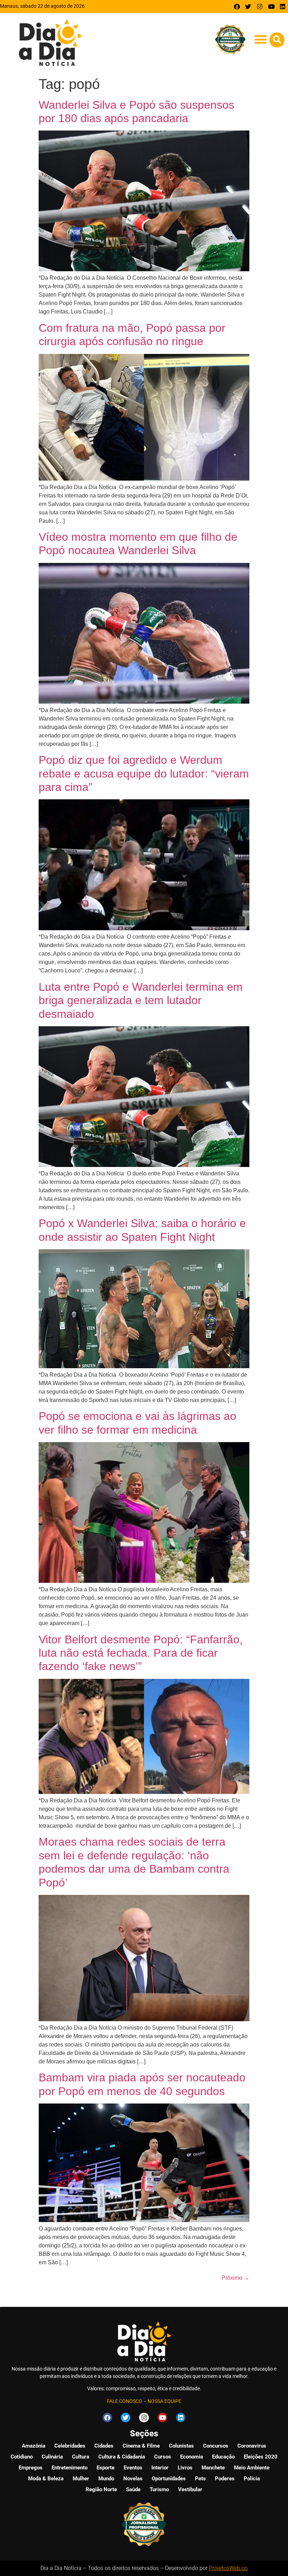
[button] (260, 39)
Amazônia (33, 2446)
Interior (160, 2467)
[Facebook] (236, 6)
---
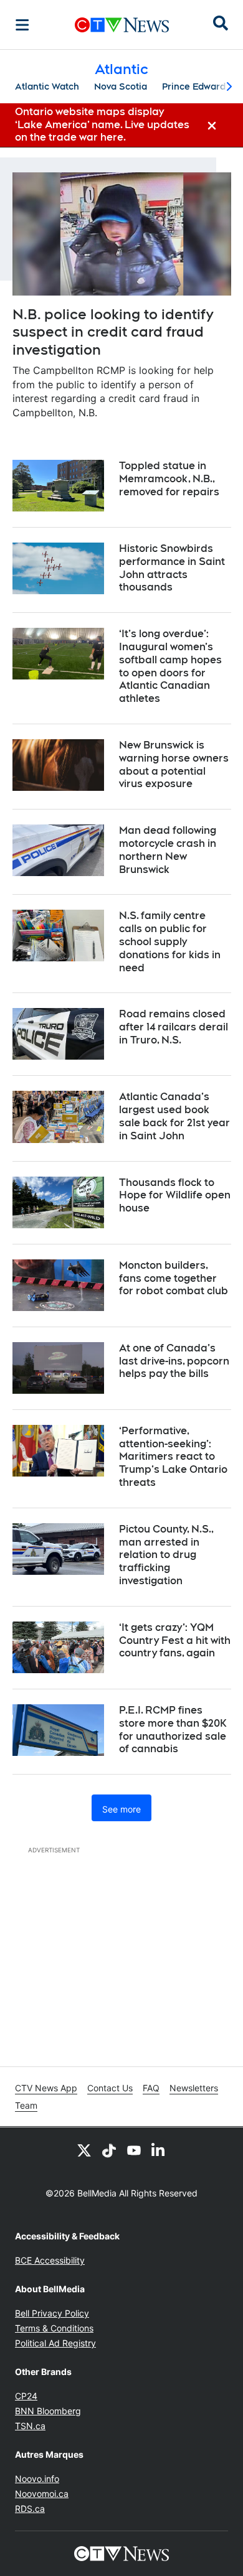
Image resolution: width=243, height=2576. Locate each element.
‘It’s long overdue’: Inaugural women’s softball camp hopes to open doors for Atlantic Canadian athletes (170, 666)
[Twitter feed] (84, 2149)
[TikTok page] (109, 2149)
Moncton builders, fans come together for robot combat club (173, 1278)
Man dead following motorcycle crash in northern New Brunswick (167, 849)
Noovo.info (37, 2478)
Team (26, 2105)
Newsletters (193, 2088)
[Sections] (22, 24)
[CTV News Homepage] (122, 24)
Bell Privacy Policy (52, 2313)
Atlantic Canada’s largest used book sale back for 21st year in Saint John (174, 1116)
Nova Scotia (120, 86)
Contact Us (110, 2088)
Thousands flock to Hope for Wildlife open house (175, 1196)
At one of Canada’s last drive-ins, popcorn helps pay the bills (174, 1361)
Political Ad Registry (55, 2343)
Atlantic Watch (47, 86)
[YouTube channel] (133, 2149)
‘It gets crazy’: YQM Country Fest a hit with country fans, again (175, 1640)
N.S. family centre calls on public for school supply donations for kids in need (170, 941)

About this exercise -
An exact copy of the lines above between the line holding "Newsletters (193, 2088)" and the line holding "N.S. family centre", inclusive, is the whole answer.

Result -
Newsletters (193, 2088)
[Sections] (22, 24)
[CTV News Homepage] (122, 24)
Bell Privacy Policy (52, 2313)
Atlantic Canada’s largest used book sale back for 21st year in Saint John (174, 1116)
Nova Scotia (120, 86)
Contact Us (110, 2088)
Thousands flock to Hope for Wildlife open house (175, 1196)
At one of Canada’s last drive-ins, popcorn helps pay the bills (174, 1361)
Political Ad Registry (55, 2343)
Atlantic Watch (47, 86)
[YouTube channel] (133, 2149)
‘It gets crazy’: YQM Country Fest a hit with country fans, again (175, 1640)
N.S. family centre calls on public for school supply donations for kids in need (170, 941)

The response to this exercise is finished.